The three hard invariants
monsys.ai’s AI observability is deliberately narrower than most tools in this category. Three invariants summarise what we don’t do, regardless of customer request.
1. Passive, never autonomous
monsys.ai never runs prompts. It takes no actions. It blocks nothing inline. It is an observability layer — after-the-fact evidence, not a control plane.
No AI controlling other AI. Full stop.
In practice:
- No “auto-fix” buttons that rewrite a prompt.
- No “AI judge” that auto-classifies your traces (LLM-as-judge lives in Langfuse, not here).
- No request-blocking proxy. Our SDK runs outside your request path and fails silently if the hub is unreachable.
Why: AI systems controlling other AI systems create accountability vacuums. Who was the operator? Who confirmed the action? The AI Act (art. 14) mandates human oversight. A passive layer keeps humans in the loop.

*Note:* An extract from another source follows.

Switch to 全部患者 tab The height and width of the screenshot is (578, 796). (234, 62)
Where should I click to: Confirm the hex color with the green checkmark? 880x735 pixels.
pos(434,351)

2. PII redacted at the source
EU-PII is detected before storage using checksum validation and replaced with a kind-tagged hash token. What we detect:
- IBAN — 36 SEPA countries (ISO 13616 mod-97). The kind suffix is
the ISO country code in lowercase:
[IBAN_BE],[IBAN_NL],[IBAN_FR],[IBAN_DE],[IBAN_ES],[IBAN_IT],[IBAN_PT],[IBAN_LU],[IBAN_AT], … Zero false positives on random strings. - Rijksregister (BE) — mod-97 over the 9-digit base + 2 control.
- BTW-BE / KBO — mod-97 over the 8 + 2 digits.
- BSN (NL) — weighted-sum mod-11. BSNs starting with 0 are rejected (reserved in practice).
- NIR (FR) — mod-97 over the 13-digit base. First digit ∈ {1,2,3,4}.
- Phone (E.164) — leading
+CCwith 8–15 digits. Universal. - Email — RFC-conform regex.
Token format in pattern-redact mode: [KIND] or for IBAN
[IBAN_<country>]. In hash-only mode a 12-char SHA256 prefix is
appended: [IBAN_BE:43d1151bbe0b].
Raw PII never reaches the hub file system or database.
In practice:
- Redaction runs in
hub/api/ai/redaction.go, before the content blob is hashed and stored. - Mod-97 checksum validation means zero false positives on invalid numbers — a random 11-digit string won’t look like an RRN.
- The hash token is consistent for the same PII within a trace, so you can still see in span content that “the same IBAN” repeated, without knowing what it was.
The tenant attribute redaction_level controls behaviour:
| Level | What gets stored |
|---|---|
off | Full content (sandbox only) |
hash-only | Only SHA256 of the redacted content |
pattern-redact | Content with PII replaced by tokens (default) |
full-content-strip | Empty strings for prompt/completion |
3. Ed25519-signed evidence packs
Every month (or every requested period) monsys.ai generates an Ed25519-signed tarball. The manifest contains:
pack_id,tenant_id,app_id,period_start,period_endtrace_count,span_count,blob_counttraces_sha256,spans_sha256,blob_index[](hash per blob)signing_public_hex(the Ed25519 public key)- Signature in
manifest.sigover the bytes ofmanifest.json
Your auditor verifies offline, without a monsys account.
The script tools/evidence-pack-verify.py (no monsys dependencies,
only cryptography) uses the public key embedded in the manifest
itself. The auditor cross-verifies that key against what monsys
publishes publicly (e.g. a security page, or a printed certificate
we provide).
Tamper detection
If even one byte of a blob, traces.jsonl, or spans.jsonl is changed, the hash comparison fails and exit code = 1. The script tells you exactly which artifact is wrong.
What this is not
Not a prompt engineering tool. No playground, no versioned prompts, no A/B experiments. For that, use Langfuse or similar — and stream its output into monsys for the audit portion.
Not an eval framework. No LLM-as-judge, no built-in datasets. You can inject eval results as span attributes.
Not a blocking guardrail layer. For real-time policy enforcement there are specialised tools — we run async/parallel next to your inference path.